What you need to do: Copy the lines of the entries exactly, from the opening one to the one holding "Image resolution: width=596", and leave out everything after.

==================================================

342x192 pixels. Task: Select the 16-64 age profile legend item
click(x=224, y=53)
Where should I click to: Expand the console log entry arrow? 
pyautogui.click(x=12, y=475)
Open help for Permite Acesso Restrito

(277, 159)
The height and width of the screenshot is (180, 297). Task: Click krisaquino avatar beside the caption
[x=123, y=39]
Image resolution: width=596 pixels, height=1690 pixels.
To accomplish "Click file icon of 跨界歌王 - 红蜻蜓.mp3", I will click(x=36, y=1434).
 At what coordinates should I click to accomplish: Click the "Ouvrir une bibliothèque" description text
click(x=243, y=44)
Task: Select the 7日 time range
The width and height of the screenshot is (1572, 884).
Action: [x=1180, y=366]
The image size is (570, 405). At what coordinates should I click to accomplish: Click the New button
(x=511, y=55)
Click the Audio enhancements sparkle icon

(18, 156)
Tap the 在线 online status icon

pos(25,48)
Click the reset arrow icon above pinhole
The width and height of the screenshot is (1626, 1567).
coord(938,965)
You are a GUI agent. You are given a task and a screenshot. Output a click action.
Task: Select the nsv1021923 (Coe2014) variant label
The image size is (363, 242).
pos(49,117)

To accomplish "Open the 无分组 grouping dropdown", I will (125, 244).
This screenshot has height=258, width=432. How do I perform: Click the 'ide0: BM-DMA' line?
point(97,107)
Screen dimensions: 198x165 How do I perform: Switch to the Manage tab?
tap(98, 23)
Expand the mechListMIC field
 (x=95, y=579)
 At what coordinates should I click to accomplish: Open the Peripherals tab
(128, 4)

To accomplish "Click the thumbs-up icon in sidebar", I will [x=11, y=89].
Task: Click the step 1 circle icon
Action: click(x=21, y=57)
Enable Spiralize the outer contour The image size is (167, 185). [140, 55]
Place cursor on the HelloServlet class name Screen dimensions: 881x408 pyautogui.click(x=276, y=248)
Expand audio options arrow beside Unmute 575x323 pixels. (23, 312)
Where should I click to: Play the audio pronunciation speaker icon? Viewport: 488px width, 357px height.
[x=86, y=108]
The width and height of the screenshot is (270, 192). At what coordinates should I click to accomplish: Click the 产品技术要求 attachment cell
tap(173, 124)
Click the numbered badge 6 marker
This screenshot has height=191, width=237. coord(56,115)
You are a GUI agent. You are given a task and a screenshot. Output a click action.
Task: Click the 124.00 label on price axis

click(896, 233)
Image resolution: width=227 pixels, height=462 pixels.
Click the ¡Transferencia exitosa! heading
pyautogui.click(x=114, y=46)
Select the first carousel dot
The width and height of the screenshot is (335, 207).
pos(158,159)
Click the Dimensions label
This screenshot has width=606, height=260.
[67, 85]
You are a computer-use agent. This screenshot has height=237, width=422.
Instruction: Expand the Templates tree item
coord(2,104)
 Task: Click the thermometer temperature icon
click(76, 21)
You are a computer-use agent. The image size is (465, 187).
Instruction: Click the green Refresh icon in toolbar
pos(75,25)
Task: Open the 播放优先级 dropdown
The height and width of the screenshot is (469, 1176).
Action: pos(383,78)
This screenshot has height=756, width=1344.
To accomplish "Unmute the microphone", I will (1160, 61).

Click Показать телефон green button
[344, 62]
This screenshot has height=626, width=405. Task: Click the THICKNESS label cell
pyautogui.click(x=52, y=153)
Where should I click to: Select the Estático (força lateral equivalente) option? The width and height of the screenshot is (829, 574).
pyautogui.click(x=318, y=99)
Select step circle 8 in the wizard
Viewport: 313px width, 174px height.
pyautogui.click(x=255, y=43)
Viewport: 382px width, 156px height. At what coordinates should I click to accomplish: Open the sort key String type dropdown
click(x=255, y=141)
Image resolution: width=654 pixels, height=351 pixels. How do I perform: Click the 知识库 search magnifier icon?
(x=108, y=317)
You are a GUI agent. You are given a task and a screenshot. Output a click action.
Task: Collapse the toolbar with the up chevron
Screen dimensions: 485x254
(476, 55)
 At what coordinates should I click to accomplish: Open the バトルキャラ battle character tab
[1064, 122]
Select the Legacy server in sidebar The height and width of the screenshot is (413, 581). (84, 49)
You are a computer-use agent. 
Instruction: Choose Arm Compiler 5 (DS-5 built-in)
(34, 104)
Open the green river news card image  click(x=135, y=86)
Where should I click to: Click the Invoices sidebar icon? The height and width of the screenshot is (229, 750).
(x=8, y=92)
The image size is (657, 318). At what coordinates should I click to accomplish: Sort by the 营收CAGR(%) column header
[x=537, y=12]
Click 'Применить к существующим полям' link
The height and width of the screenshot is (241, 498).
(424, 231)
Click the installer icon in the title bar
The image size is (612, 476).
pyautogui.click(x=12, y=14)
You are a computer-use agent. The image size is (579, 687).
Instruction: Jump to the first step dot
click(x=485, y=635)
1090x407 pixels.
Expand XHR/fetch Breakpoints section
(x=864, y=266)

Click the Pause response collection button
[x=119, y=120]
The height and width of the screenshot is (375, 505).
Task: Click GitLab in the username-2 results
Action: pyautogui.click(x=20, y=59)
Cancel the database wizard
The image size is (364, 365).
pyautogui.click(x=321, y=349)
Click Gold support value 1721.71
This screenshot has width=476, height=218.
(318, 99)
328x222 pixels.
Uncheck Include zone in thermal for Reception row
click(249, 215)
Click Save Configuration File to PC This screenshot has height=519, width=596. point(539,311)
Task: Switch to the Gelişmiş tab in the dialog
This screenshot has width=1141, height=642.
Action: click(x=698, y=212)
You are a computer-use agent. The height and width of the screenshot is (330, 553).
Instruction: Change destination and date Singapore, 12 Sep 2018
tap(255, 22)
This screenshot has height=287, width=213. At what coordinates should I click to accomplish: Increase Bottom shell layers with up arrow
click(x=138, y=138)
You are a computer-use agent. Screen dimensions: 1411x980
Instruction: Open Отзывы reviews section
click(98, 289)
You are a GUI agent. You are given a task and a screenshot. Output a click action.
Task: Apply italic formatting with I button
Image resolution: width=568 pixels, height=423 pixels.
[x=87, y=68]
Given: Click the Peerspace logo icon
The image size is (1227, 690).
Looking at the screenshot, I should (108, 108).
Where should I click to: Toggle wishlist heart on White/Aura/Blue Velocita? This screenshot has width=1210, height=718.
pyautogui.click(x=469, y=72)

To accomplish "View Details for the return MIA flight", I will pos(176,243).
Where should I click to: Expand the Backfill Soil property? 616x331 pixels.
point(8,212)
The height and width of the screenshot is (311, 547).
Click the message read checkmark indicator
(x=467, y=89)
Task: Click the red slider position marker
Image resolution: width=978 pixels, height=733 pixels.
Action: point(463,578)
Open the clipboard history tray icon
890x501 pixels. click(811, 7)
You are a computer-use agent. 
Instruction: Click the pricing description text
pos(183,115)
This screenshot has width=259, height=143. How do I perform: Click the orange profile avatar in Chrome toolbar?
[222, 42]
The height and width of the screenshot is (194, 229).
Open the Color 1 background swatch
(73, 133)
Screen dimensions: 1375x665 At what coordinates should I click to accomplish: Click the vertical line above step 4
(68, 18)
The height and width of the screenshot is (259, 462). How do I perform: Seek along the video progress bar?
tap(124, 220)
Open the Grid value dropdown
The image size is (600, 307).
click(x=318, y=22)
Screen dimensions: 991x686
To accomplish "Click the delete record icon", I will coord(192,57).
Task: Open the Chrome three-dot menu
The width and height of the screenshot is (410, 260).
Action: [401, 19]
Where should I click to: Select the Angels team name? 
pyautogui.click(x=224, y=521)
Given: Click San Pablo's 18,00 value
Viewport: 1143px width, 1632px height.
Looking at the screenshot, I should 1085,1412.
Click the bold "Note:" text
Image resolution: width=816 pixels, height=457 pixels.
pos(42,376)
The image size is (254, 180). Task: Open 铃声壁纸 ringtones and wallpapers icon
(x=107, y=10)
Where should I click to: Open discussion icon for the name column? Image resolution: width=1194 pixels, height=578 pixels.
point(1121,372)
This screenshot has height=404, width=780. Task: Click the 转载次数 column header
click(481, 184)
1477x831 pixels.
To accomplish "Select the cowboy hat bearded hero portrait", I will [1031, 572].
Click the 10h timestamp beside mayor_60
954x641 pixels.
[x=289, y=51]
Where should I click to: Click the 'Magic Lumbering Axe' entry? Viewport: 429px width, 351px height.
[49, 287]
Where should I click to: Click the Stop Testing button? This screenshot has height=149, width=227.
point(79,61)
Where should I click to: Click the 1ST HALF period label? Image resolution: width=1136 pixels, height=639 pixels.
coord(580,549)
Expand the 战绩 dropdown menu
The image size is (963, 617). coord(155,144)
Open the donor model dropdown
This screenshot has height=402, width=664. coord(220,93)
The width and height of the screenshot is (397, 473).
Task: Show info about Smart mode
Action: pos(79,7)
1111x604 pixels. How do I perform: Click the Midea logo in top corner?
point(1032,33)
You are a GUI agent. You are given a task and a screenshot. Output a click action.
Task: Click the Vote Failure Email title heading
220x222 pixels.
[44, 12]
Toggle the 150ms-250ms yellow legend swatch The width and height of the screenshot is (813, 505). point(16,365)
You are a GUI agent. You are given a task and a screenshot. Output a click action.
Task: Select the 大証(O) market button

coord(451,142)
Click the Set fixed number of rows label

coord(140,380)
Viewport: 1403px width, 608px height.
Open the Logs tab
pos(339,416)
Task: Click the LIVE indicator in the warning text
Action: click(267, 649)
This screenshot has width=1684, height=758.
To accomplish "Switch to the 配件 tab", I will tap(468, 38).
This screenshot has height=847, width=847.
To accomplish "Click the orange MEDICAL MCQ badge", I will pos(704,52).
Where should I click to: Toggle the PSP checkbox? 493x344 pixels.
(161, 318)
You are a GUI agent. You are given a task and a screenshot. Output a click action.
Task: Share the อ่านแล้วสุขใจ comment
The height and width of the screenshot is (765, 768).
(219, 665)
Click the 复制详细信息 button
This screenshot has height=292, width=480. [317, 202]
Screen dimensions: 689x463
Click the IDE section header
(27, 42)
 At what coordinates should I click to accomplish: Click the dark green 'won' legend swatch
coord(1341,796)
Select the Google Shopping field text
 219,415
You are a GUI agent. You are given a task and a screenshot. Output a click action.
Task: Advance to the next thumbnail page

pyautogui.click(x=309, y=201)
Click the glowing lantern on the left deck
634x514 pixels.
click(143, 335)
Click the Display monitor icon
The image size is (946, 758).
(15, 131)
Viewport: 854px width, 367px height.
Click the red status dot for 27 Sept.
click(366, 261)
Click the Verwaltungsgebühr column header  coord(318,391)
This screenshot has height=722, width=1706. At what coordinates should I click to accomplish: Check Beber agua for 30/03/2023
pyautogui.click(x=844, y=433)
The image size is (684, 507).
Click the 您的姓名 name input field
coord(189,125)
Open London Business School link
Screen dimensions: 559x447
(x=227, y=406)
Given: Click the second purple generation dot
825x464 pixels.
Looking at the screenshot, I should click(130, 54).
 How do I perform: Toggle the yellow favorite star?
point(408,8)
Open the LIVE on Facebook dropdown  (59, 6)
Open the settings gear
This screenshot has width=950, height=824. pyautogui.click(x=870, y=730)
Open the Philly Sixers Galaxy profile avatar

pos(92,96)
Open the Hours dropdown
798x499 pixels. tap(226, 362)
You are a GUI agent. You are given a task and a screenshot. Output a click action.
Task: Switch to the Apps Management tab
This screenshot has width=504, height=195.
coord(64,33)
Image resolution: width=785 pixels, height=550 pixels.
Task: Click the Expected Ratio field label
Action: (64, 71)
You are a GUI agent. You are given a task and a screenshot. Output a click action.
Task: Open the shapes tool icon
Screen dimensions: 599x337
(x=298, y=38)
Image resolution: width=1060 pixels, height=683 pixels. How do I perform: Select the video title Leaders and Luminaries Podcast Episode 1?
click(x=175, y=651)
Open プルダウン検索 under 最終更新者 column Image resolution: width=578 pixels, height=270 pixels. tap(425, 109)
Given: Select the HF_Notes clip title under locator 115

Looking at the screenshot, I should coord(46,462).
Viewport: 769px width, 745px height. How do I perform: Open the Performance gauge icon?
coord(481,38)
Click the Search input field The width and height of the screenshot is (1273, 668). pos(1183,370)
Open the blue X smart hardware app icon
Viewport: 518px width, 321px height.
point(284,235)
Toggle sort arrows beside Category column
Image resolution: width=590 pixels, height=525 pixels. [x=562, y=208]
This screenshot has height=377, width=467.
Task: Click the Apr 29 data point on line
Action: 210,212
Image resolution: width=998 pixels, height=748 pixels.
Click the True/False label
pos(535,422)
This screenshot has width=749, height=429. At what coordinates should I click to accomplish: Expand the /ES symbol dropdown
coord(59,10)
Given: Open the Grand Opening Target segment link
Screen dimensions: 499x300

==================================================

Expected output:
342x192 pixels. Task: Select the 16-64 age profile legend item
click(x=224, y=53)
Where should I click to: Expand the console log entry arrow? 
pyautogui.click(x=12, y=475)
Open help for Permite Acesso Restrito

(277, 159)
The height and width of the screenshot is (180, 297). Task: Click krisaquino avatar beside the caption
[x=123, y=39]
Image resolution: width=596 pixels, height=1690 pixels.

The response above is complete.